▶ [EXERCISE OBJECTIVE]: Reproduce the following data line for line, without changing anything.

──────── PROVIDED RECORDS ────────

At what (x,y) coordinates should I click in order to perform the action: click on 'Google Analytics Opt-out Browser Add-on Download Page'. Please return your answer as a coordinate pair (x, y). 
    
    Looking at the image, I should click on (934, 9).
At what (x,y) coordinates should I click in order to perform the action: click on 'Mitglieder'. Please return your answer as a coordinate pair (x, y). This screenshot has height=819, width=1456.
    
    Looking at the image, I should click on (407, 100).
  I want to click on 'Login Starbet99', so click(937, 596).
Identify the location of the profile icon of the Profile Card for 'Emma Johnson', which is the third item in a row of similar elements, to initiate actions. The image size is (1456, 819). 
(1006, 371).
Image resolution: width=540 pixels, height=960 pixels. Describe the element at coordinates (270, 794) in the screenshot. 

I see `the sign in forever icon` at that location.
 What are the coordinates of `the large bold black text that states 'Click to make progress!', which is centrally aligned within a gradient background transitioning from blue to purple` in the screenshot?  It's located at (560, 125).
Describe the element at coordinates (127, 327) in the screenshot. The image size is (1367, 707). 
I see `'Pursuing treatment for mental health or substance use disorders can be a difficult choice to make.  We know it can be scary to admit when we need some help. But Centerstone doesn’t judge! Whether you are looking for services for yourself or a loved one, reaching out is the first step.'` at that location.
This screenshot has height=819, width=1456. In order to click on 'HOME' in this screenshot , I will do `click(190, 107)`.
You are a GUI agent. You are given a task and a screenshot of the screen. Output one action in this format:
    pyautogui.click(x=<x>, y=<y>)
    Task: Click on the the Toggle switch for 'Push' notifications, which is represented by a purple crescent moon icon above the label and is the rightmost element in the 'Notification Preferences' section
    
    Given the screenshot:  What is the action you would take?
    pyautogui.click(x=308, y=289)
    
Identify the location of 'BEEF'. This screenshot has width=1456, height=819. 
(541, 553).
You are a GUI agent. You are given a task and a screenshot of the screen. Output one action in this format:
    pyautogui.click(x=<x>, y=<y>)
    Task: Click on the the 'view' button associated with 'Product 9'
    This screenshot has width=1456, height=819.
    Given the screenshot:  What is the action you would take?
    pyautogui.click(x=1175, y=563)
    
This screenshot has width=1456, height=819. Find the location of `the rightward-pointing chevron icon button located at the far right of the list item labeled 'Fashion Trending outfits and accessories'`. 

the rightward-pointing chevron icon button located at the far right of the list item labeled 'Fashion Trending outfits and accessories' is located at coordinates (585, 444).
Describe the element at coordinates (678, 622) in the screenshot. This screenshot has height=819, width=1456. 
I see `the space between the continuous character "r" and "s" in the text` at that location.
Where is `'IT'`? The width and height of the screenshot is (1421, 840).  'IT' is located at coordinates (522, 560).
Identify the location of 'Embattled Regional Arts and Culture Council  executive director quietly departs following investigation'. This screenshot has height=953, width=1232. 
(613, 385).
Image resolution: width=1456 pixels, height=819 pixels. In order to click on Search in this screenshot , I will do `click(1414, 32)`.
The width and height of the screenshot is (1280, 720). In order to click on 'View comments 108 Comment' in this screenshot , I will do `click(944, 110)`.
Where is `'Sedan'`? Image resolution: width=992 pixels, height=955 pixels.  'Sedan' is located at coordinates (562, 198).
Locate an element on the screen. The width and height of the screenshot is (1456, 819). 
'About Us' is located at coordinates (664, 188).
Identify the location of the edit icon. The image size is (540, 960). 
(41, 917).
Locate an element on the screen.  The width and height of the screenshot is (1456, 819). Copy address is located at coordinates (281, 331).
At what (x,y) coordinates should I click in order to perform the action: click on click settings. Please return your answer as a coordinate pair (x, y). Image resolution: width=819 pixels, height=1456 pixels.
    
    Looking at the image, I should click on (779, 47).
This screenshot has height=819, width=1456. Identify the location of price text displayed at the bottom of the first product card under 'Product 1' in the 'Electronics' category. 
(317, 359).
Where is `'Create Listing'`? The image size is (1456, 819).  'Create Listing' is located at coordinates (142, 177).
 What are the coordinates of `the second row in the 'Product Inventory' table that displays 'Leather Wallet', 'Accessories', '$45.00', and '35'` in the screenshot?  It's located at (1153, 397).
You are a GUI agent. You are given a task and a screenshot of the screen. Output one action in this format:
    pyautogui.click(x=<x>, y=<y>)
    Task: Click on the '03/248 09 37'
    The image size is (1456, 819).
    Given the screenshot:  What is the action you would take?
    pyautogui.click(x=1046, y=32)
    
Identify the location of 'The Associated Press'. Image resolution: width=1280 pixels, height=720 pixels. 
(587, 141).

────────

▶ [PROBLEM SOLUTION]:
At what (x,y) coordinates should I click in order to perform the action: click on 'Google Analytics Opt-out Browser Add-on Download Page'. Please return your answer as a coordinate pair (x, y). 
    
    Looking at the image, I should click on (934, 9).
At what (x,y) coordinates should I click in order to perform the action: click on 'Mitglieder'. Please return your answer as a coordinate pair (x, y). This screenshot has height=819, width=1456.
    
    Looking at the image, I should click on (407, 100).
  I want to click on 'Login Starbet99', so click(937, 596).
Identify the location of the profile icon of the Profile Card for 'Emma Johnson', which is the third item in a row of similar elements, to initiate actions. The image size is (1456, 819). 
(1006, 371).
Image resolution: width=540 pixels, height=960 pixels. Describe the element at coordinates (270, 794) in the screenshot. 

I see `the sign in forever icon` at that location.
 What are the coordinates of `the large bold black text that states 'Click to make progress!', which is centrally aligned within a gradient background transitioning from blue to purple` in the screenshot?  It's located at (560, 125).
Describe the element at coordinates (127, 327) in the screenshot. The image size is (1367, 707). 
I see `'Pursuing treatment for mental health or substance use disorders can be a difficult choice to make.  We know it can be scary to admit when we need some help. But Centerstone doesn’t judge! Whether you are looking for services for yourself or a loved one, reaching out is the first step.'` at that location.
This screenshot has height=819, width=1456. In order to click on 'HOME' in this screenshot , I will do `click(190, 107)`.
You are a GUI agent. You are given a task and a screenshot of the screen. Output one action in this format:
    pyautogui.click(x=<x>, y=<y>)
    Task: Click on the the Toggle switch for 'Push' notifications, which is represented by a purple crescent moon icon above the label and is the rightmost element in the 'Notification Preferences' section
    
    Given the screenshot:  What is the action you would take?
    pyautogui.click(x=308, y=289)
    
Identify the location of 'BEEF'. This screenshot has width=1456, height=819. 
(541, 553).
You are a GUI agent. You are given a task and a screenshot of the screen. Output one action in this format:
    pyautogui.click(x=<x>, y=<y>)
    Task: Click on the the 'view' button associated with 'Product 9'
    This screenshot has width=1456, height=819.
    Given the screenshot:  What is the action you would take?
    pyautogui.click(x=1175, y=563)
    
This screenshot has width=1456, height=819. Find the location of `the rightward-pointing chevron icon button located at the far right of the list item labeled 'Fashion Trending outfits and accessories'`. 

the rightward-pointing chevron icon button located at the far right of the list item labeled 'Fashion Trending outfits and accessories' is located at coordinates (585, 444).
Describe the element at coordinates (678, 622) in the screenshot. This screenshot has height=819, width=1456. 
I see `the space between the continuous character "r" and "s" in the text` at that location.
Where is `'IT'`? The width and height of the screenshot is (1421, 840).  'IT' is located at coordinates (522, 560).
Identify the location of 'Embattled Regional Arts and Culture Council  executive director quietly departs following investigation'. This screenshot has height=953, width=1232. 
(613, 385).
Image resolution: width=1456 pixels, height=819 pixels. In order to click on Search in this screenshot , I will do `click(1414, 32)`.
The width and height of the screenshot is (1280, 720). In order to click on 'View comments 108 Comment' in this screenshot , I will do `click(944, 110)`.
Where is `'Sedan'`? Image resolution: width=992 pixels, height=955 pixels.  'Sedan' is located at coordinates (562, 198).
Locate an element on the screen. The width and height of the screenshot is (1456, 819). 
'About Us' is located at coordinates (664, 188).
Identify the location of the edit icon. The image size is (540, 960). 
(41, 917).
Locate an element on the screen.  The width and height of the screenshot is (1456, 819). Copy address is located at coordinates (281, 331).
At what (x,y) coordinates should I click in order to perform the action: click on click settings. Please return your answer as a coordinate pair (x, y). Image resolution: width=819 pixels, height=1456 pixels.
    
    Looking at the image, I should click on (779, 47).
This screenshot has height=819, width=1456. Identify the location of price text displayed at the bottom of the first product card under 'Product 1' in the 'Electronics' category. 
(317, 359).
Where is `'Create Listing'`? The image size is (1456, 819).  'Create Listing' is located at coordinates (142, 177).
 What are the coordinates of `the second row in the 'Product Inventory' table that displays 'Leather Wallet', 'Accessories', '$45.00', and '35'` in the screenshot?  It's located at (1153, 397).
You are a GUI agent. You are given a task and a screenshot of the screen. Output one action in this format:
    pyautogui.click(x=<x>, y=<y>)
    Task: Click on the '03/248 09 37'
    The image size is (1456, 819).
    Given the screenshot:  What is the action you would take?
    pyautogui.click(x=1046, y=32)
    
Identify the location of 'The Associated Press'. Image resolution: width=1280 pixels, height=720 pixels. 
(587, 141).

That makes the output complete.